ACTIVITY
Omit every picture while you reproduce the entries that follow word for word.

(Records from a data collection)

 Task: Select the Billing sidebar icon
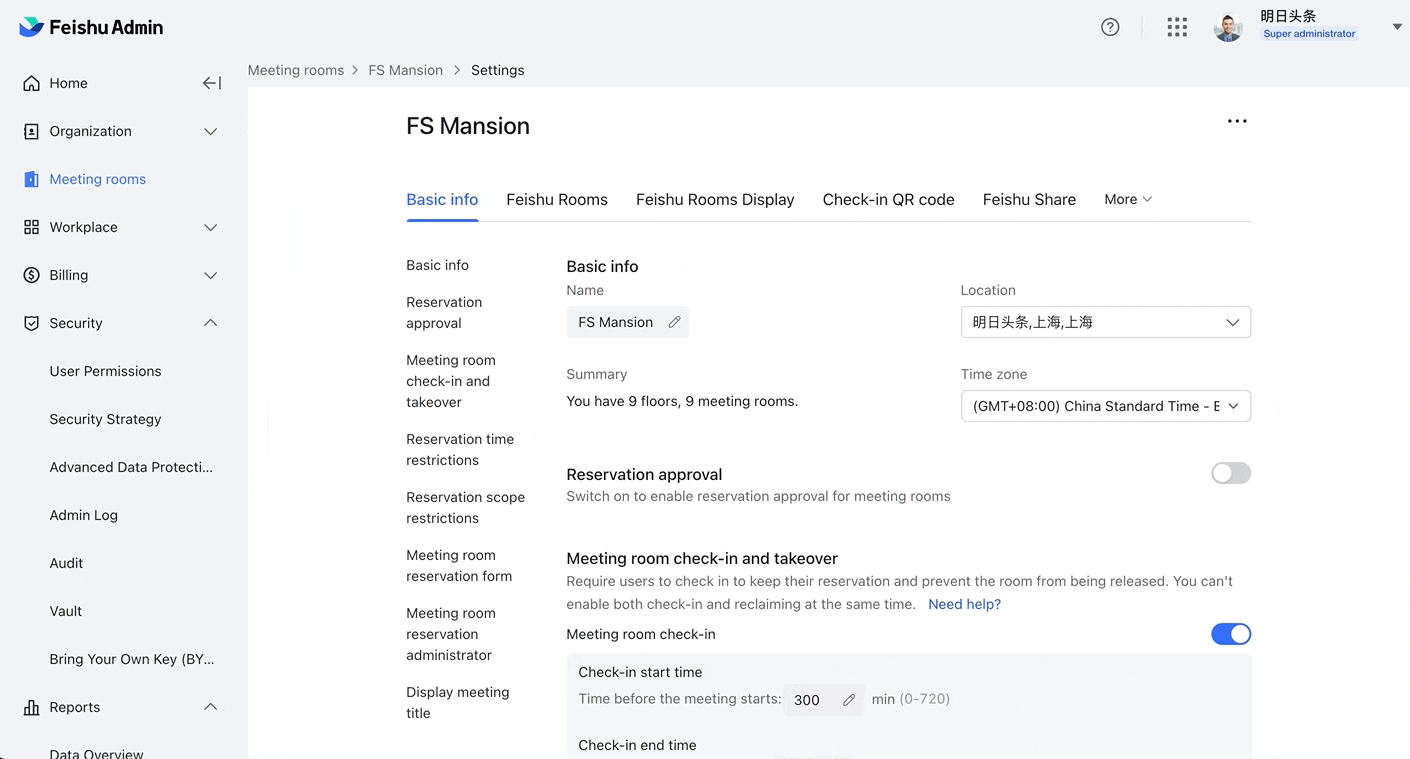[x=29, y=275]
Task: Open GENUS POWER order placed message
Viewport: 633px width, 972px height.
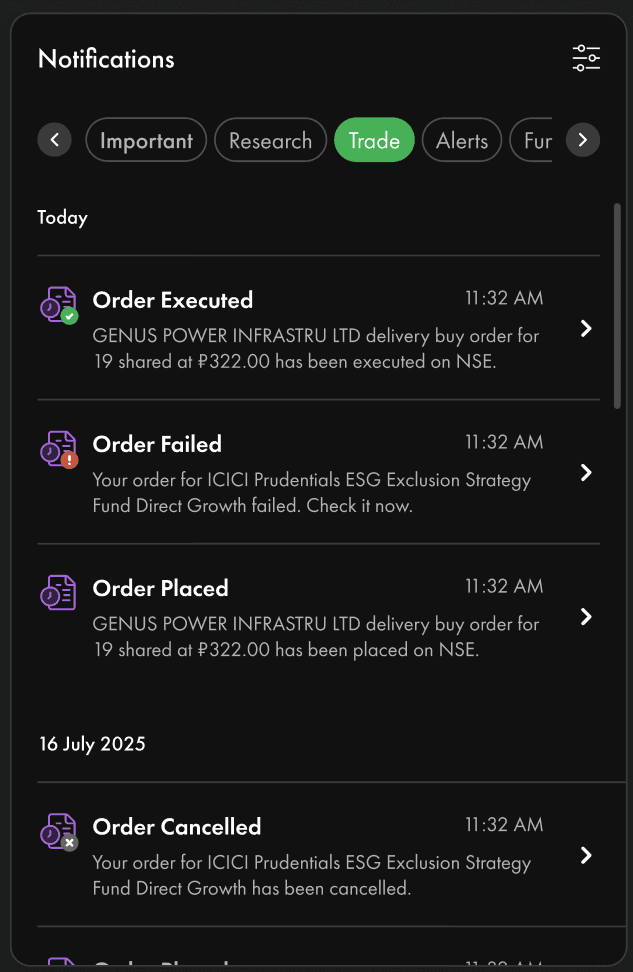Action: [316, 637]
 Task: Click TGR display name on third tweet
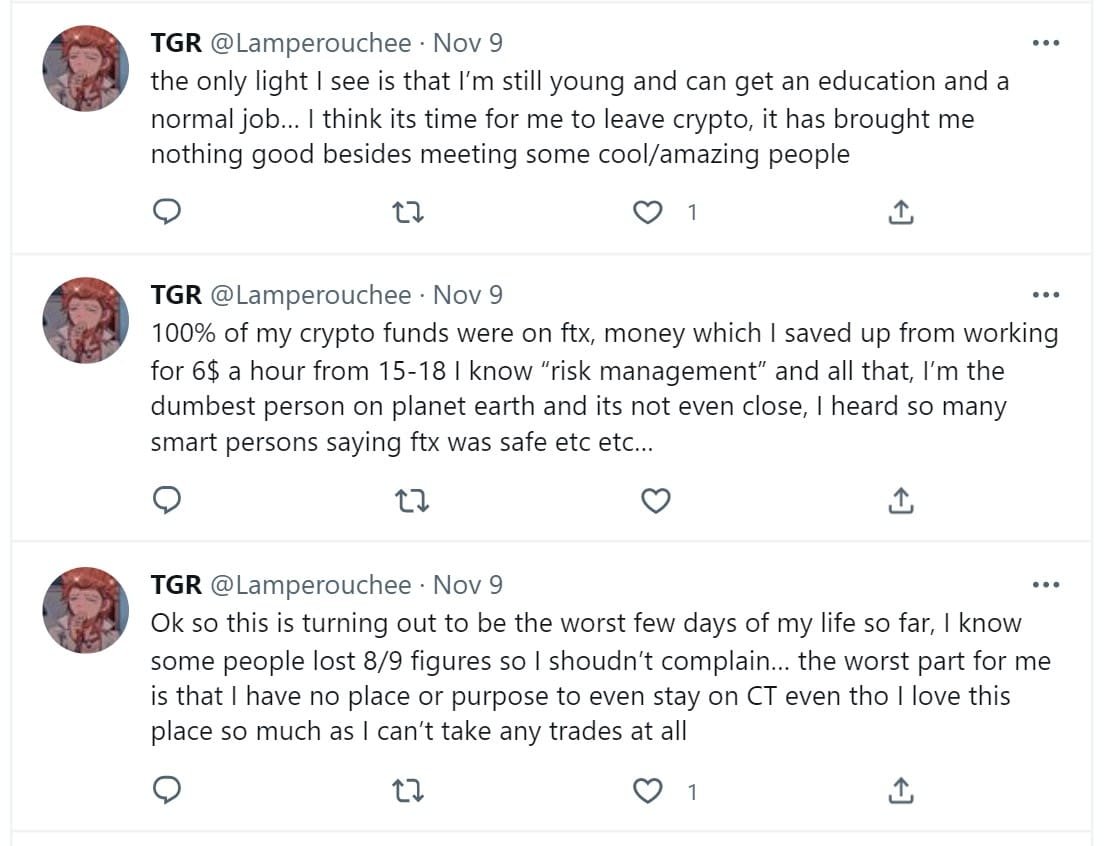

FINAL ANSWER
 Task: Select the Billing sidebar icon
[x=29, y=275]
Task: Open GENUS POWER order placed message
Viewport: 633px width, 972px height.
Action: [316, 637]
 Task: Click TGR display name on third tweet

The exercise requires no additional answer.